SERPONG, ULTIMAGZ.com – Permasalahan lingkungan akibat efek rumah kaca telah menjadi isu berkepanjangan yang terus mengancam hidup manusia. Pemanasan global tidak dapat dihindari seiring meningkatnya produksi gas rumah kaca dari aktivitas hidup manusia.
Mulai dari penggunaan kendaraan bermotor yang menghasilkan emisi gas buang hingga barang-barang elektronik seperti air conditioner (AC) dan lemari es yang menimbulkan gas klorofluorokarbon (CFC). Namun, pola konsumsi makanan manusia pun ternyata turut berperan besar pada peningkatan pemanasan global.
Baca juga: Lakukan 5 Cara Sederhana Ini Untuk Kurangi Limbah Makanan
Dilansir dari nationalgeographic.grid.id, manusia adalah spesies omnivora, yakni pemakan tumbuhan sekaligus daging. Pola konsumsi daging inilah yang dapat membawa dampak buruk bagi lingkungan. Profesor riset bidang lingkungan dari Bard College, Gidon Eshel, PH.D. mengungkapkan bahwa daging merupakan salah satu sumber daya yang paling tidak efisien di bumi.

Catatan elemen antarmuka
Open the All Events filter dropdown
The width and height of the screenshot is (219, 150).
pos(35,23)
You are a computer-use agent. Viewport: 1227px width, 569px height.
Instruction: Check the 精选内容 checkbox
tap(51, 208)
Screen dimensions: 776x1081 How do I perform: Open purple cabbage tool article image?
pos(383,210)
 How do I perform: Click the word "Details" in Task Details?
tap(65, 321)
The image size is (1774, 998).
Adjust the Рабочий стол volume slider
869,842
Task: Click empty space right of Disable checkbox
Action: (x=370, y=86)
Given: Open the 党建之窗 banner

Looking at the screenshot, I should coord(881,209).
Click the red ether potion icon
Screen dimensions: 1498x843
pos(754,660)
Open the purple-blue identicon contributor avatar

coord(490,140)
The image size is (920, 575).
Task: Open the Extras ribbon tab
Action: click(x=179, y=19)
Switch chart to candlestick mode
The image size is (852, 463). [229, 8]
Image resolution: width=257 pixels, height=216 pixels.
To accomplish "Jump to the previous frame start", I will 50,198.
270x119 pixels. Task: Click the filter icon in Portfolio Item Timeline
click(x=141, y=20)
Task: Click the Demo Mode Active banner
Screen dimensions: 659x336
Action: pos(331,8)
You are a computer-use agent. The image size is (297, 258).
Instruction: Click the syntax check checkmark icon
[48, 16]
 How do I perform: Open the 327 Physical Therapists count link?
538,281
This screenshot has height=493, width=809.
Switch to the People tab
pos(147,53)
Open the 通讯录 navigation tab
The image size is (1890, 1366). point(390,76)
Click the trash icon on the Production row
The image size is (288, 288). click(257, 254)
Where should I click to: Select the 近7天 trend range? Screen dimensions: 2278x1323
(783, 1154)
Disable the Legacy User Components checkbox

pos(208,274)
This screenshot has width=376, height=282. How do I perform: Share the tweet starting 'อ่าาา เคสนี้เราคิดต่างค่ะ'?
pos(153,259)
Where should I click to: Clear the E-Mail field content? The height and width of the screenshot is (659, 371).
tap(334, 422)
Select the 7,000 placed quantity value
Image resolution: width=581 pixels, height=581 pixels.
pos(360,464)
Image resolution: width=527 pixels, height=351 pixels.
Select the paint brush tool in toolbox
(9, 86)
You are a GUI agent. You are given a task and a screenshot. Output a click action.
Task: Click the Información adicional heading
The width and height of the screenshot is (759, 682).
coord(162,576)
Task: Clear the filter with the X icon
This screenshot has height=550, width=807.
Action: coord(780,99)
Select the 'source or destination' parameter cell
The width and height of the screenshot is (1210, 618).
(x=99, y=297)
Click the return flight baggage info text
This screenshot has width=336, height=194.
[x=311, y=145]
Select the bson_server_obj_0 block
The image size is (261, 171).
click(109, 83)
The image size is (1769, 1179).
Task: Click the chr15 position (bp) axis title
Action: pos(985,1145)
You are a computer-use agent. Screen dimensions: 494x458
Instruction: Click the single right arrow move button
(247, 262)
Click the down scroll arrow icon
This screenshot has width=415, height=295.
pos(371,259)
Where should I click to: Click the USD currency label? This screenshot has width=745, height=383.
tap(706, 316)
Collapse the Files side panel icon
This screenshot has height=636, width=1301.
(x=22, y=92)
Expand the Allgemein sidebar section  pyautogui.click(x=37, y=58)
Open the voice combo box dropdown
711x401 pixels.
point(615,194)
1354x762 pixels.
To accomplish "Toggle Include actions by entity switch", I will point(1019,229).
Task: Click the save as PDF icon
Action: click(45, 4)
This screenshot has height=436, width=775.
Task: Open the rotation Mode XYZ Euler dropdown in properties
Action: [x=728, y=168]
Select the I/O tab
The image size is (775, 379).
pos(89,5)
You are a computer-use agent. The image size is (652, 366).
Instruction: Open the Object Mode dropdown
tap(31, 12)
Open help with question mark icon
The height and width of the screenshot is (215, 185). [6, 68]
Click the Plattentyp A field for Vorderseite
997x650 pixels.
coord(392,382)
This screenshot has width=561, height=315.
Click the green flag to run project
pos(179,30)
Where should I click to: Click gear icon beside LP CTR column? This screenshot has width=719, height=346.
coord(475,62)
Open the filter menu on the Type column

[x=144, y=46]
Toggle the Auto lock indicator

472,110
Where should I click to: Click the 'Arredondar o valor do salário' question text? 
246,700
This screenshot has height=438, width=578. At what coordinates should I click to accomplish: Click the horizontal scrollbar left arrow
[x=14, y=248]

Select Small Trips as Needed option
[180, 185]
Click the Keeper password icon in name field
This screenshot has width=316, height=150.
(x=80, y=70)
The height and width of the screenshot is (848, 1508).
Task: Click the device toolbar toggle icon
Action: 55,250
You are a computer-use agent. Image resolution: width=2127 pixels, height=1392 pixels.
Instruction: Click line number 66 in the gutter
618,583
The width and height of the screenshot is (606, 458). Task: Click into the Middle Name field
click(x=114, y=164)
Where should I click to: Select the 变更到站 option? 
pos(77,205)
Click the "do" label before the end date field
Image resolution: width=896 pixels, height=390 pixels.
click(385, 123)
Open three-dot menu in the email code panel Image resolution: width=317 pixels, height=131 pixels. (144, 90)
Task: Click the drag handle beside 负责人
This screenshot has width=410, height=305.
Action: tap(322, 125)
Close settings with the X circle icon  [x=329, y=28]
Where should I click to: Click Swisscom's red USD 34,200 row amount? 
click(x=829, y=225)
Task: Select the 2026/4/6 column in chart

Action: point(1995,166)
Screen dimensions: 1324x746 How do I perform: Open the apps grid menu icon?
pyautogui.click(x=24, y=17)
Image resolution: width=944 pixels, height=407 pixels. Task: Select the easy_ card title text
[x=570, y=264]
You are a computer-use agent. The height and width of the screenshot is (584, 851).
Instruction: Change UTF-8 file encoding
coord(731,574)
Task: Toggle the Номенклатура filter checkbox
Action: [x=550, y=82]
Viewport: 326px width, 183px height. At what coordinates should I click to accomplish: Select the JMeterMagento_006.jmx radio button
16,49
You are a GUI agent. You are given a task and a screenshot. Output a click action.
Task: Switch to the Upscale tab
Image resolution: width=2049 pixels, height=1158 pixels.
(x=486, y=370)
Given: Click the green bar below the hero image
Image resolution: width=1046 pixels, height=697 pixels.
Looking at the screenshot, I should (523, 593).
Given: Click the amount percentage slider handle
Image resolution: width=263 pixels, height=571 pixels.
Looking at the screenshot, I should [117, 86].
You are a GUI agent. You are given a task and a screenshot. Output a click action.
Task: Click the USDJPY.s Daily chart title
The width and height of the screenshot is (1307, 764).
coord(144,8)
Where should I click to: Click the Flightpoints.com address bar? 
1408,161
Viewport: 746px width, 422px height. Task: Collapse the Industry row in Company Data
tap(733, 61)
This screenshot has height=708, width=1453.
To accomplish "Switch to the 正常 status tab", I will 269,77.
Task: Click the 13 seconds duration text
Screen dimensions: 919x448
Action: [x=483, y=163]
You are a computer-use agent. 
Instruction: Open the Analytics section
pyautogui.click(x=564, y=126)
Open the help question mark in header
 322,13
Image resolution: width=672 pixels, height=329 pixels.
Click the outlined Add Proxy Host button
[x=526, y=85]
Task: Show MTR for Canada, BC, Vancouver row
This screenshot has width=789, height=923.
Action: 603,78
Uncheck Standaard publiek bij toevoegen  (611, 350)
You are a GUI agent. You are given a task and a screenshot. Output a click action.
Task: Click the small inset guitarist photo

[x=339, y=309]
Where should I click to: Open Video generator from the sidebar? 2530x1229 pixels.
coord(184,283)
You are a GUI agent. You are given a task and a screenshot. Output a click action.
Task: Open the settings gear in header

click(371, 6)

Daftar Tugas
**A)** Sebutkan semua sumber dari aktivitas manusia yang menurut artikel tentang pemanasan global ikut meningkatkan pemanasan global.
**B)** Sambung artikel tentang pemanasan global dan pola konsumsi daging, mulai tepat setelah kalimat terakhirnya.

Kumpulan Jawaban
**A)**
- Penggunaan kendaraan bermotor, yang menghasilkan emisi gas buang
- Air conditioner (AC), yang menimbulkan gas klorofluorokarbon (CFC)
- Lemari es, yang menimbulkan gas klorofluorokarbon (CFC)
- Pola konsumsi makanan manusia, terutama konsumsi daging

**B)**
Bagaimana daging membahayakan lingkungan?
Daging menghasilkan gas metana, salah satu gas rumah kaca yang paling kuat. Hal ini juga berasal dari hewan ternak seperti sapi yang mengeluarkan metana saat proses konsumsi makanan.
“Saat sapi makan, mereka mengunyah dan saat itulah keluar sejumlah besar metana dari mulut sapi ke atmosfer,” jelas Gidon dalam film dokumenter National Geographic yang berjudul “Before the Flood”.
Di Amerika Serikat, sebesar 70 persen dari lahan digunakan untuk peternakan. Jumlah yang besar tersebut membuat hewan ternak menjadi penyumbang metana paling besar dibanding emisi dari sumber lainnya.
“Sebesar 10 sampai 12 persen dari total emisi di Amerika Serikat berasal dari daging. Ini adalah hal yang mengejutkan,” ujar Gidon.
Gidon juga mengungkapkan bahwa metana jauh lebih berbahaya atau berdampak buruk bagi atmosfer daripada gas karbon dioksida yang telah lebih banyak mencemari lingkungan. Pasalnya, satu molekul metana saja sudah setara dengan 23 molekul karbon dioksida.
Manusia yang mengonsumsi 227 gram hamburger akan menghasilkan metana setara dengan mereka yang menggunakan AC selama 24 jam. Hal ini juga sama dengan menyalakan lampu 60 watt selama 200 jam dan mengendarai mobil sejauh 68 kilometer. Dengan kata lain, mengonsumsi daging dalam jumlah yang sedikit saja sudah bisa menghasilkan dampak yang sedemikian buruk bagi lingkungan.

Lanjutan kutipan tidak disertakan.